Background information
- Born: Barney Rappaport March 25, 1900 New Haven, Connecticut, US
- Died: October 12, 1970 (aged 70) Cincinnati, Ohio, US
- Genres: Jazz
- Occupations: Bandleader, musician
- Labels: RCA, Bluebird
- Spouse: Ruby Wright ​(m. 1936)​

= Barney Rapp =

American bandleader and musician (1900–1970)

Barnaby Rappaport (March 25, 1900 - October 12, 1970) was an American bandleader and jazz musician known for his work with singer Doris Day.

== Biography ==
Barnaby Rappaport was born on March 25, 1900, in New Haven, Connecticut. His younger brother was singer Barry Wood. He organized his first band—an orchestra—in the early 1920s, in Connecticut. In 1936, he married Ruby Wright, a vocalist in his orchestra, having four children together.
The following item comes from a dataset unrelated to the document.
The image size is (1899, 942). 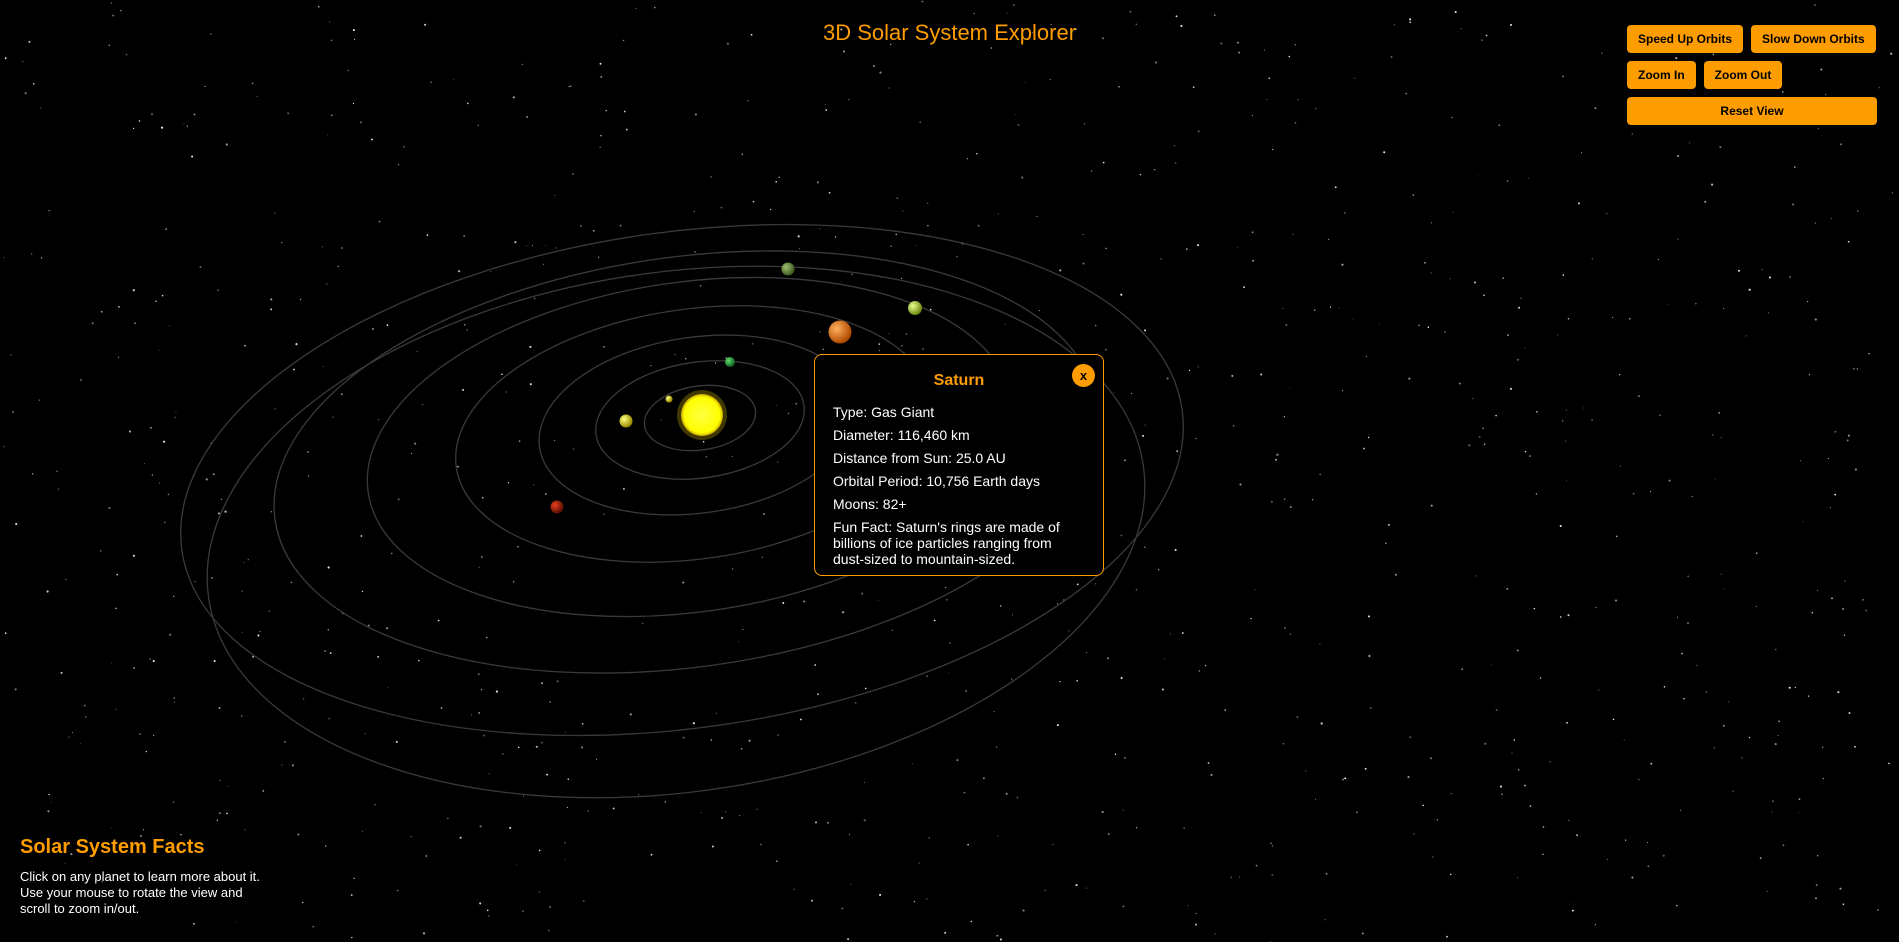 I want to click on zoom-in-button: Zoom In, so click(x=1662, y=75).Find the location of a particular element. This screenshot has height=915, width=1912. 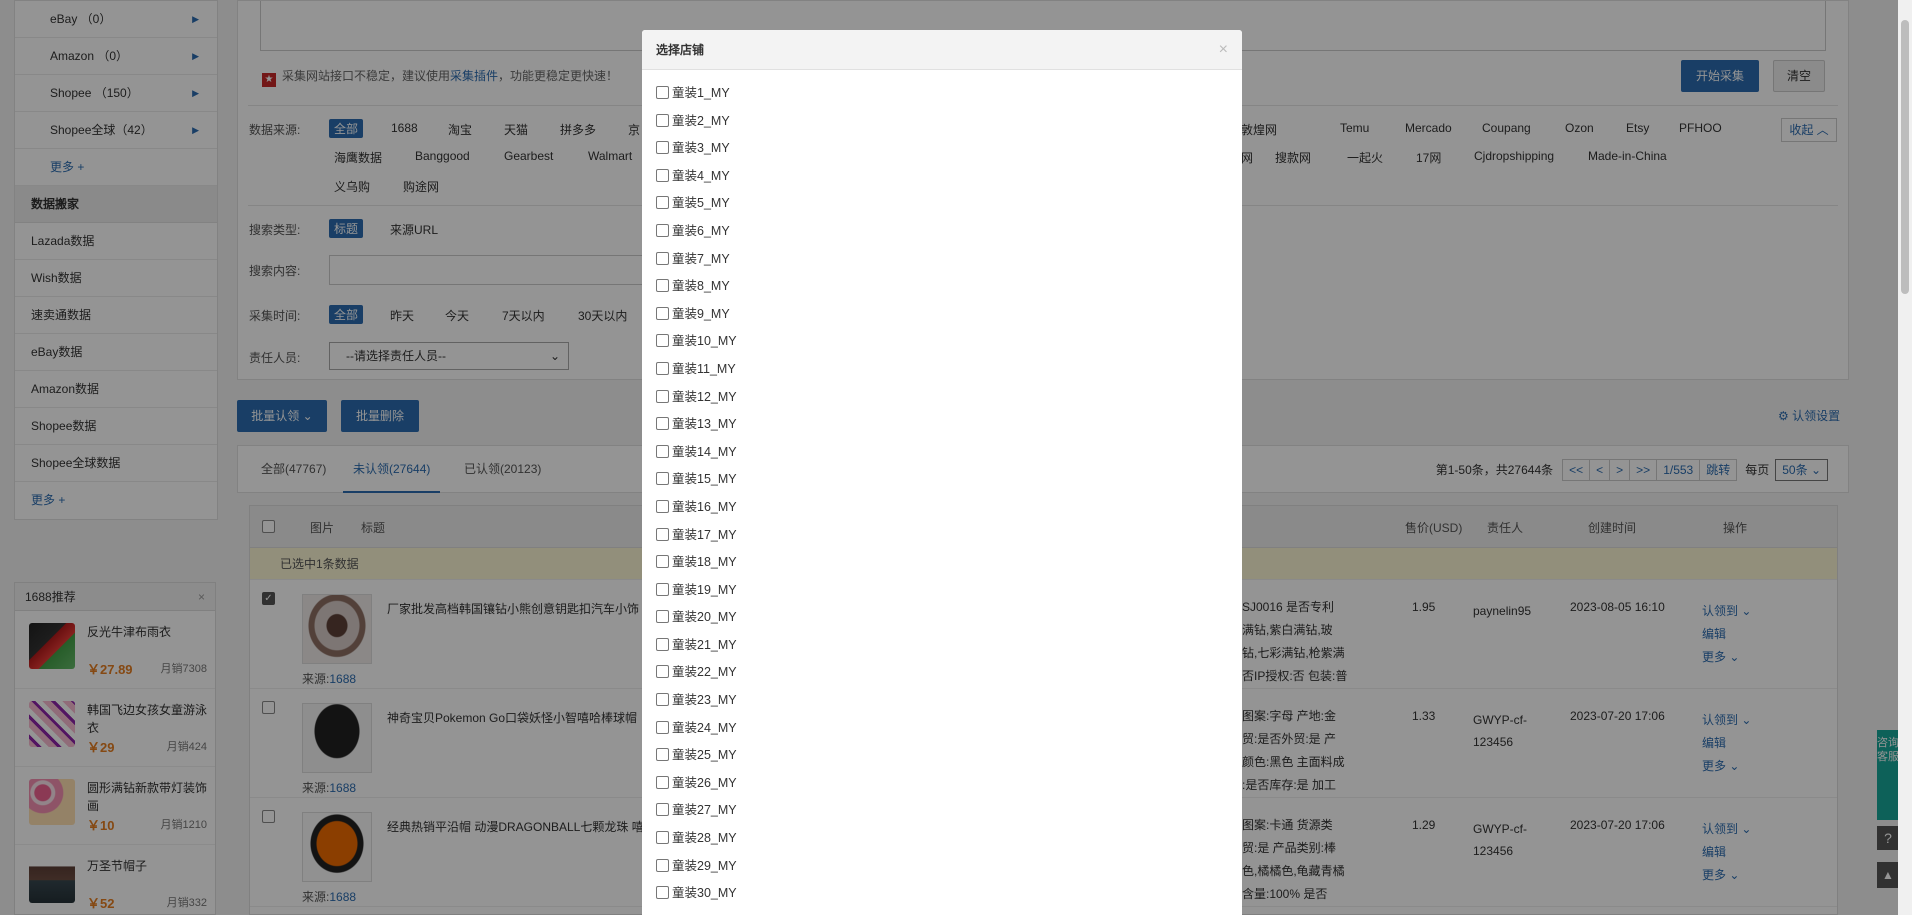

shop-option: 童装1_MY is located at coordinates (949, 98).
Rappaport and Wright later moved to Cleveland, where he broadcast his music on local nighttime radio, which led to him signing to RCA and Bluebird Records. While searching for a singer for his planned club in Bond Hill, Cincinnati—called the Sign of the Drum—he met singer Doris Day in a restaurant in 1938. Two weeks later, he selected her as his singer from a pool of 200 contestants. He also suggested Day's stage name, because her surname was too difficult to pronounce; the suggestion began a trend of alliteration in women's stage name in pop music. Rappaport seduced and manipulated Doris, paying her $50 per week to sing in his band the New Englanders, with half being stolen by her manager. In 1947, he suggested singers Betty and Rosemary Clooney to bandleader Tony Pastor; he also seduced Rosemary.

He also founded the Reds' Rooters Fan Club for the Cincinnati Reds, once performing a band at a stadium for the team.

At some point, Rappaport visited California and appeared in a movie. He died on October 12, 1970, aged 70, in Cincinnati, and was interred at Spring Grove Cemetery.